Sociedade
Mau tempo: Região de Leiria faz obras na PSP e GNR financiadas pela tutela
Investimento está estimado, neste momento, em cerca de 3,5 milhões de euros
As obras em edifícios da PSP e da GNR na Região de Leiria afectados pela depressão Kristin vão ser feitas pela Comunidade Intermunicipal, que deu luz verde ao contrato com a tutela, que financia os trabalhos, foi hoje anunciado.
“O contrato interadministrativo tem como base a requalificação de edifícios da GNR e da PSP que ficaram danificados na sequência da tempestade Kristin”, disse à agência Lusa o presidente da Comunidade Intermunicipal (CIM) da Região de Leiria, Jorge Vala, referindo que a Secretaria-Geral do Ministério da Administração Interna “tem alguma dificuldade em lançar os procedimentos”.
Nesse sentido, “a CIM manifestou disponibilidade para avançar imediatamente com as obras”, sendo que o contrato deve ter “uma base de valor que dê resposta à necessidade de requalificação”, declarou Jorge Vala, também presidente da Câmara de Porto de Mós, no final de uma reunião, em Alvaiázere, do Conselho Intermunicipal da Comunidade Intermunicipal.
No caso das obras em edifícios da Polícia de Segurança Pública (PSP), o montante, à data de hoje, ronda os dois milhões de euros, enquanto da Guarda Nacional Republicana (GNR) o valor é de 1,5 milhões de euros, com o autarca a ressalvar que “os valores não estão ainda fechados”.
Para já estão contempladas obras no Comando Distrital de Leiria e esquadra em Pombal, ambos da PSP.
Relativamente à GNR, os trabalhos incluem o Comando Territorial de Leiria, o espaço da antiga Junta Autónoma de Estradas e alguns postos territoriais.
Fazem parte da CIM os municípios de Alvaiázere, Ansião, Batalha, Castanheira de Pera, Figueiró dos Vinhos, Leiria, Marinha Grande, Pedrógão Grande, Pombal e Porto de Mós.
Pelo menos 19 pessoas morreram em Portugal entre o final de janeiro e o início de março na sequência da passagem das depressões Kristin, Leonardo e Marta, que fizeram também várias centenas de feridos, desalojados e deslocados.

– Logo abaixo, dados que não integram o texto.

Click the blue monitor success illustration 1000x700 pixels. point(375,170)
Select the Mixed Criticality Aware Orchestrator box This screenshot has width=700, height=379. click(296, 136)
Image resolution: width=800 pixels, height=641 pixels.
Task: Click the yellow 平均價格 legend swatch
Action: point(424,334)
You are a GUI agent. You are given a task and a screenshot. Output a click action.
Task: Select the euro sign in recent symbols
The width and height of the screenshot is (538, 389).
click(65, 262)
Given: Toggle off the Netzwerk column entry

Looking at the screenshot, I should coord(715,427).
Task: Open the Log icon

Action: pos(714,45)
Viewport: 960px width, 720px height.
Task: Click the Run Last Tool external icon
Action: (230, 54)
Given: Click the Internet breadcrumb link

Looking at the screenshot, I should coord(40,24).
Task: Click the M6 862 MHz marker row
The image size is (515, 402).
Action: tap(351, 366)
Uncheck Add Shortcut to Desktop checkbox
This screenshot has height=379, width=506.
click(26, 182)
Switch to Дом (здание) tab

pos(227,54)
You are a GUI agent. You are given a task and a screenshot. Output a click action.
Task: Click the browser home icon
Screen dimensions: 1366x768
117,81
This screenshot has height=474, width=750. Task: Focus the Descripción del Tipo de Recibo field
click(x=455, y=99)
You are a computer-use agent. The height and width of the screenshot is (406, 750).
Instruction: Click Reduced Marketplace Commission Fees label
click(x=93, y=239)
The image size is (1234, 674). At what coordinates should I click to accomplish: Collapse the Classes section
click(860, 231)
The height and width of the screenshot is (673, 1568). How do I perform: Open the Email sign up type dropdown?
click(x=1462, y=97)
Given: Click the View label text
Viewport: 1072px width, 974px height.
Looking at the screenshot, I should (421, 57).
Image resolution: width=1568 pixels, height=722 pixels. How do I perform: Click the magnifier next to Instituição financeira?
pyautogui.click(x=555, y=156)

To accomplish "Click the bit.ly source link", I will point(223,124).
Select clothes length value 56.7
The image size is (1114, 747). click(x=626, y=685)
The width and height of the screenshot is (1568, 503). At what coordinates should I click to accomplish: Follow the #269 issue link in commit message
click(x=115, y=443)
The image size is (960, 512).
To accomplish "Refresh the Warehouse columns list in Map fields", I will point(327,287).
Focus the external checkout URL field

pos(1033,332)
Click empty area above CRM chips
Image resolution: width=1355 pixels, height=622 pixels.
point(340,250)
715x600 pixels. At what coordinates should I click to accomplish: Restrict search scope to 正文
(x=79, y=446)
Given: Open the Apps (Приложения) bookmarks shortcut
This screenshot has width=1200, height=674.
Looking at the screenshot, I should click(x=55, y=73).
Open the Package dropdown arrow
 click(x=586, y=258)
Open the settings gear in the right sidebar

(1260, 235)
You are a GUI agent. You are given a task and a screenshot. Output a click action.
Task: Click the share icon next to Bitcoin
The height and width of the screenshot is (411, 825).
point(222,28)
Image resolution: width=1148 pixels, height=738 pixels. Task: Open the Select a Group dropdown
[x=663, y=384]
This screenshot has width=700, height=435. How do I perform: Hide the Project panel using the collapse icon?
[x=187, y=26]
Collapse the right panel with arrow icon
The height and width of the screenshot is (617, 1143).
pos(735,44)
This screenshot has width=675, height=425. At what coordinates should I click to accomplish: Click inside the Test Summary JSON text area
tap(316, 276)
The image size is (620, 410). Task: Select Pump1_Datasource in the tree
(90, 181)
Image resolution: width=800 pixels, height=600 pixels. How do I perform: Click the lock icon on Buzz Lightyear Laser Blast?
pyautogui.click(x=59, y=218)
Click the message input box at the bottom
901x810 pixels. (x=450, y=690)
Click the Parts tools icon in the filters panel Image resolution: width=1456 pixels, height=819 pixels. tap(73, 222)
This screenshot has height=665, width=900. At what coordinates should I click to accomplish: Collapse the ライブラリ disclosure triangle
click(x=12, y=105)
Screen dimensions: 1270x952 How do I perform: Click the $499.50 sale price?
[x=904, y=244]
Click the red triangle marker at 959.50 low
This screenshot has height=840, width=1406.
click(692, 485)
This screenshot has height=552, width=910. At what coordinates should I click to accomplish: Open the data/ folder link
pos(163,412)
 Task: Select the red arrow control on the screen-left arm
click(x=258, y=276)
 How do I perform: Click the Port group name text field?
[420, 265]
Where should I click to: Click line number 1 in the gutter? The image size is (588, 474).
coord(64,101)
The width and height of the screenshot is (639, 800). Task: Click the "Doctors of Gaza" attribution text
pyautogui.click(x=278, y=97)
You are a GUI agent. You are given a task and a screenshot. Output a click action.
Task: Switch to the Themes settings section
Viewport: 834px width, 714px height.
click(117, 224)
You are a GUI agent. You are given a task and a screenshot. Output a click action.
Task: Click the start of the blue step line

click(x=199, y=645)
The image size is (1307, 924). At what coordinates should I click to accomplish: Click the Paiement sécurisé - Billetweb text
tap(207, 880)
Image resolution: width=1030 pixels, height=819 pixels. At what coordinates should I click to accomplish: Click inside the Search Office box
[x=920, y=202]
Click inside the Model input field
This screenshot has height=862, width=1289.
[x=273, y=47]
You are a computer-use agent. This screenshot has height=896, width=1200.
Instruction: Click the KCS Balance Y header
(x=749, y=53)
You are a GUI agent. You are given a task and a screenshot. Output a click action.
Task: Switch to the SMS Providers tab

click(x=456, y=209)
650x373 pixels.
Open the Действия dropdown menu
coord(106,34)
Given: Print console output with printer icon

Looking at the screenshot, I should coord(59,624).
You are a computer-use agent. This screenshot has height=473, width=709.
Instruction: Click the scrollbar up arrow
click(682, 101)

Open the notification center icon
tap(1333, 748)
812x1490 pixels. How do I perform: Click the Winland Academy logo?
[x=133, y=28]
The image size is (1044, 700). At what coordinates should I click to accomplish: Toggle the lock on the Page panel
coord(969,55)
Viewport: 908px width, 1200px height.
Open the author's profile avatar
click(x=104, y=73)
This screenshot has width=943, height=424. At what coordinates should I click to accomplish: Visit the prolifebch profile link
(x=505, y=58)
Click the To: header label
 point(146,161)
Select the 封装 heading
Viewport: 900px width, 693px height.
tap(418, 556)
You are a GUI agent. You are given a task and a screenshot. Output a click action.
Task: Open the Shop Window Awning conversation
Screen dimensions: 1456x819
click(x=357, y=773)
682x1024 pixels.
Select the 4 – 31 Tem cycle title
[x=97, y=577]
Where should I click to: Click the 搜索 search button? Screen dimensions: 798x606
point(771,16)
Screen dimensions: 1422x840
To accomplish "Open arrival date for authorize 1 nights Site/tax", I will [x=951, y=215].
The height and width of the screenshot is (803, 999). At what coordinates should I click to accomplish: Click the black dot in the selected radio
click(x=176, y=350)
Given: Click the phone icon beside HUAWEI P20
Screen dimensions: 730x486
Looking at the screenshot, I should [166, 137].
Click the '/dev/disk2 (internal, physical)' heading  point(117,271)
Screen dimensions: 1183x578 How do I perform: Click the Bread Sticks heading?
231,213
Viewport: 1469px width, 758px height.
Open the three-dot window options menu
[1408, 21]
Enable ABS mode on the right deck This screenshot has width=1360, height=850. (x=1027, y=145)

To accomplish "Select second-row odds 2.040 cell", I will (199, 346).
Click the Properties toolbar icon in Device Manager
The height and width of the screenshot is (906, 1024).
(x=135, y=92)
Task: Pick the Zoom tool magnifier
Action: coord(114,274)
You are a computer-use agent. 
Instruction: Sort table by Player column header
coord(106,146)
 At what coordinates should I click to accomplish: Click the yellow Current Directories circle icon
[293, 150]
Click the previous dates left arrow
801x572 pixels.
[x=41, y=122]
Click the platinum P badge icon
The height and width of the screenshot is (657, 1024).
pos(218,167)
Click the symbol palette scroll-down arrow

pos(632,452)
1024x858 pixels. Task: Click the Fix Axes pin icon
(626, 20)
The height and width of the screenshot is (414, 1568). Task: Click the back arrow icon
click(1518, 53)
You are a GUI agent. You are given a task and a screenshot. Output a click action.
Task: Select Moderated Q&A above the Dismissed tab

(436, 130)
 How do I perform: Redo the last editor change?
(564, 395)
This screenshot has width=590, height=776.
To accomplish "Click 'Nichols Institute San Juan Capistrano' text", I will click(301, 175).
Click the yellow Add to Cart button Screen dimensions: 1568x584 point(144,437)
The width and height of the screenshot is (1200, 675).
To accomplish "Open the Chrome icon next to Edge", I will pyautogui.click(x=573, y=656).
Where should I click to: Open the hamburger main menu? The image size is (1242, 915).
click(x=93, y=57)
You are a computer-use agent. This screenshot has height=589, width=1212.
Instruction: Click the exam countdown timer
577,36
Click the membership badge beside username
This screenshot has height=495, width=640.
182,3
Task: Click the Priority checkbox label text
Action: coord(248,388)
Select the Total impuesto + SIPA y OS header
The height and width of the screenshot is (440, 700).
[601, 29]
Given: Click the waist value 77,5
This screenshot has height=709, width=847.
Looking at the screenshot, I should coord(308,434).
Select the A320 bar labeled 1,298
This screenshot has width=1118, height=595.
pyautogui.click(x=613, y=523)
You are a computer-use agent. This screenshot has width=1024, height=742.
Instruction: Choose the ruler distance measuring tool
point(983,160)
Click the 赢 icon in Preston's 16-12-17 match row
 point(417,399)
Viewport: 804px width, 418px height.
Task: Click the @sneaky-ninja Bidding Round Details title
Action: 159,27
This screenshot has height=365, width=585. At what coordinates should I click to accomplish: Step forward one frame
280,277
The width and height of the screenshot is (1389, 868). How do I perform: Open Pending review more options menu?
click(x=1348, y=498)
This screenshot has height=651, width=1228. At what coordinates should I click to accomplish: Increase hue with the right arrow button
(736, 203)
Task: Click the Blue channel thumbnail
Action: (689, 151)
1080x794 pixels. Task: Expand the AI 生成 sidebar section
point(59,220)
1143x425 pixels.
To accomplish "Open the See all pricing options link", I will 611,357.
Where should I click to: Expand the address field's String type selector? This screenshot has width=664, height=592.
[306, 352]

Mais de metades das mortes foram registadas em trabalhos de recuperação.
Os temporais, que atingiram o território continental durante cerca de três semanas, sobretudo nas regiões Centro, Lisboa e Vale do Tejo e Alentejo, provocaram a destruição total ou parcial de milhares de casas, empresas e equipamentos, a queda de árvores e de estruturas, o corte de energia, água e comunicações, inundações e cheias, com prejuízos superiores a cinco mil milhões de euros.